Data Transfers

The systems in Göttingen are equipped with various file systems each. Their properties and their intended utilization are described here.

Disk quotas based on group ownerships are implemented on each site’s global (non-local) file systems.

We support file transfer tools like scp or rsync which use the SSH protocol in the background to establish the connection and to encrypt the data transfer. For this reason, a working SSH connection is a prerequisite for data transfer. Each of the following sections deals with a specific direction for establishing the transfer connection. Independent of the connection direction, data can always be transferred “from” or “to” the connected target host.
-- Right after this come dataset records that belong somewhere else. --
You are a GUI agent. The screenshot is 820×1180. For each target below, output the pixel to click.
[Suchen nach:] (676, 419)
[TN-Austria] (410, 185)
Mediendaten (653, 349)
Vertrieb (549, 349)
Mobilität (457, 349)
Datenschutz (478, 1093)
Data Transfer Connecting from the Outside World

External connections to the systems Göttingen require that an SSH key pair is used for authentication. More details can be found here. The location of the private key file can be specified when calling scp or rsync on the user’s local machine. Some examples including both data transfer directions are shown below.

Using scp, the option -i <fullpath_of_privatekeyfile> can be added:

$ scp -i <fullpath_of_privatekeyfile> <username>@glogin.hpc.gwdg.de:<remote_source> <local_target>
$ scp -i <fullpath_of_privatekeyfile> <local_source> <username>@glogin.hpc.gwdg.de:<remote_target>

With rsync, the nested option -e ‘ssh -i <fullpath_of_privatekeyfile>’ can be added:

$ rsync -e 'ssh -i <fullpath_of_privatekeyfile>' <username>@glogin.hpc.gwdg.de:<remote_source> <local_target>
$ rsync -e 'ssh -i <fullpath_of_privatekeyfile>' <local_source> <username>@glogin.hpc.gwdg.de:<remote_target>

Alternatively, the additional options shown above for specifying the location of the private key file can be omitted. In this case it is necessary to have a corresponding SSH configuration on the user’s local machine as described here. To verify this, the corresponding SSH connection must be working without specifying the private key file on the command line.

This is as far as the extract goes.